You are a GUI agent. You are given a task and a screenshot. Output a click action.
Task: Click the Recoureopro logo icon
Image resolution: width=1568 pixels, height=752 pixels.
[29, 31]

★ ★ ★ ★

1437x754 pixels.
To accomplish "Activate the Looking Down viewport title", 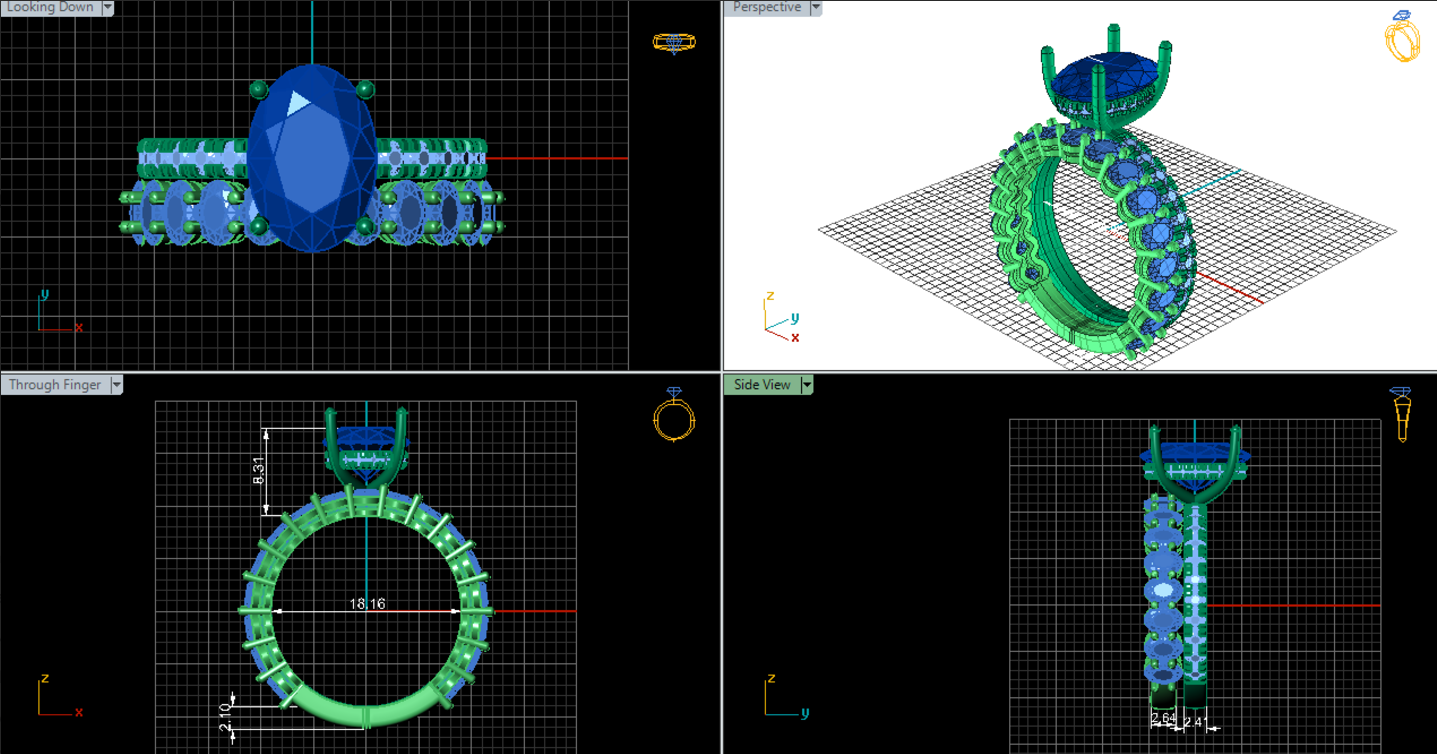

★ ★ ★ ★

■ **DIRECTIONS**
Copy out exactly the material that runs from the line with "1437x754 pixels." to the line with "the Looking Down", ends included, and leave the pictures behind.

■ **TASK OUTPUT**
1437x754 pixels.
To accomplish "Activate the Looking Down viewport title", 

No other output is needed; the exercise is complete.